Published March 24, 2014
by Lisa Kennedy
Project Manager, Tompkins International
Which of the delivery options in the title do you think will best resonate with your customers?
Companies are offering a variety of alternatives to ease customers’ e-commerce transactions. But will retailers need to offer every option in order to be competitive? Consider this: once you lock in a consumer, is it easier from a loyalty perspective once the hook of the online order and pickup is in place?
Lockers seem to be a viable option with companies such as Newegg, GNC, PetSmart, Lord & Taylor, Neiman Marcus, Drugstore.com, and The Blue Nile Advantage. These companies have lockers that allow little to no wait time for customers to get their items. The items are stored in a place where all sales associates know where to find them and how to pick up the order (i.e., check ID, provide order number, and/or obtain signature).

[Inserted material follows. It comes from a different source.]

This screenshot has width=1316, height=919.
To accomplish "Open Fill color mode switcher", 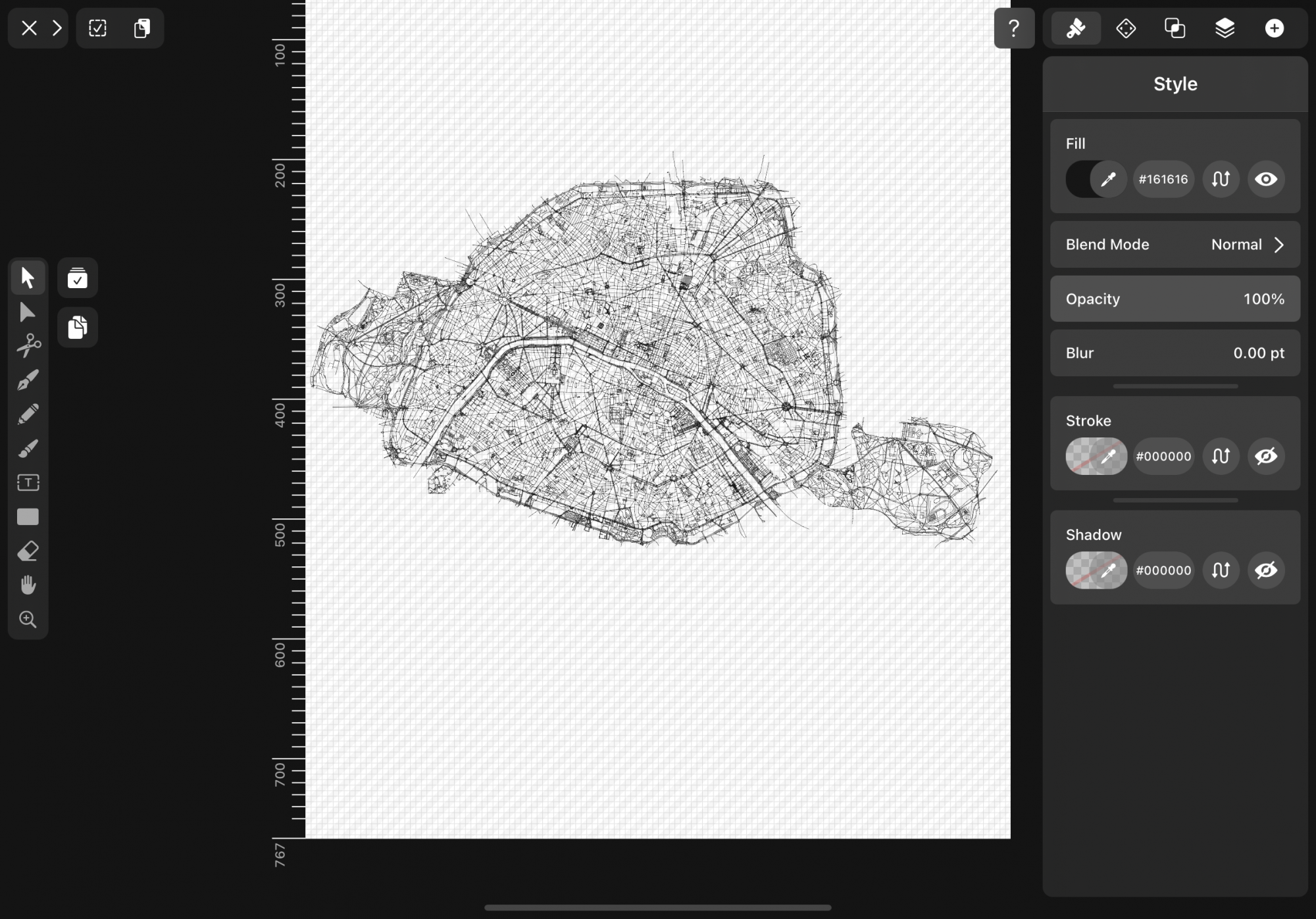I will (x=1221, y=179).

On a recent Walmart visit, I found the pickup location was the same as the layaway counter in the back of the store. Two layaways later it was finally my turn, and then I had to wait another three minutes to get my package. This felt like an eternity after all the time I had to wait.

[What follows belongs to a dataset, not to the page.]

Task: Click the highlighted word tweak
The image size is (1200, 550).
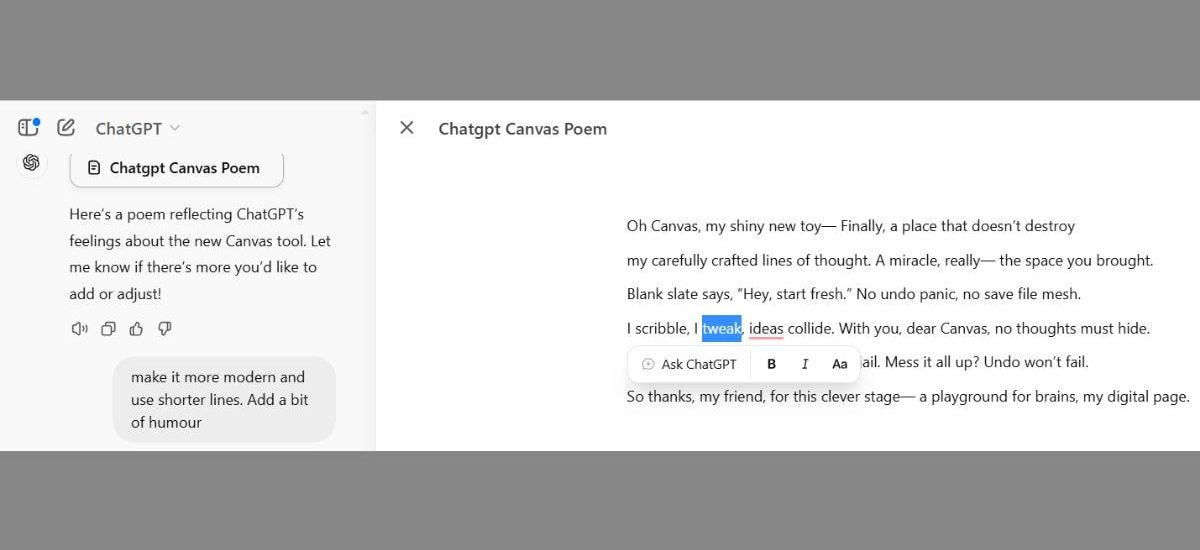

A locker seems like a viable solution, especially in areas where there is no brick and mortar. I noticed they do have lockers behind the checkout counter at a local Walgreens. The locker solution appears to have advantages in terms of easing the backend of the transaction, but is it also a solution to have lockers outside brick and mortars.
Here at Tompkins, we recommend piloting several delivery options to see which one works for your company and current operations. There may be more than one solution based on location (urban vs. rural), products, and customer demographics.
How is your company handling new customer delivery expectations? And if you are testing out options, what are you finding?